If you’ve ever dug your fork into a rich, salty ham on Christmas, you’re not alone: according to Morten Williams supermarkets, Americans purchase around 318 million pounds of ham over the winter holidays. Ham just feels festive, especially when it’s nestled next to other classic Christmas dishes such as scalloped potatoes and yeasty dinner rolls. But though a lot of us eat Christmas ham in these modern times, is the classic dish as traditional as it seems?
The answer is a hearty yes. According to Food Republic, eating ham over the holidays might trace its roots all the way back to pagan, aka pre-Christian, times. The Norse god of the harvest, Freyr, who was celebrated in the Scandinavian countries (via Religion Facts), was said to prefer the sacrifice of a wild boar (via Food Republic).
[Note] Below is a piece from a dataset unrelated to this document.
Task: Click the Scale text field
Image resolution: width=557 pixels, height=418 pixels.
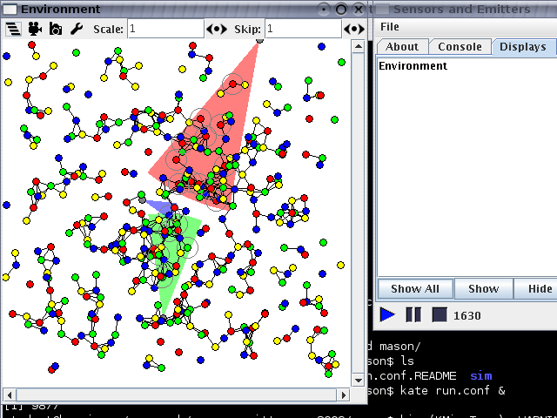Action: coord(164,29)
When pagan European countries were converted to Christianity, this porky meal was linked to St. Stephen, whose feast day is December 26th.
While modern-day pork is a far cry from wild boar, the tradition evolved over the centuries to the current incarnation of hams, whether it be a brined ham, a dry-cured ham, or an uncooked, uncured fresh pork leg (via Taste of Home). As for us, we’ll take a slice of any of ’em, as long as they’re basted in a tasty honey glaze.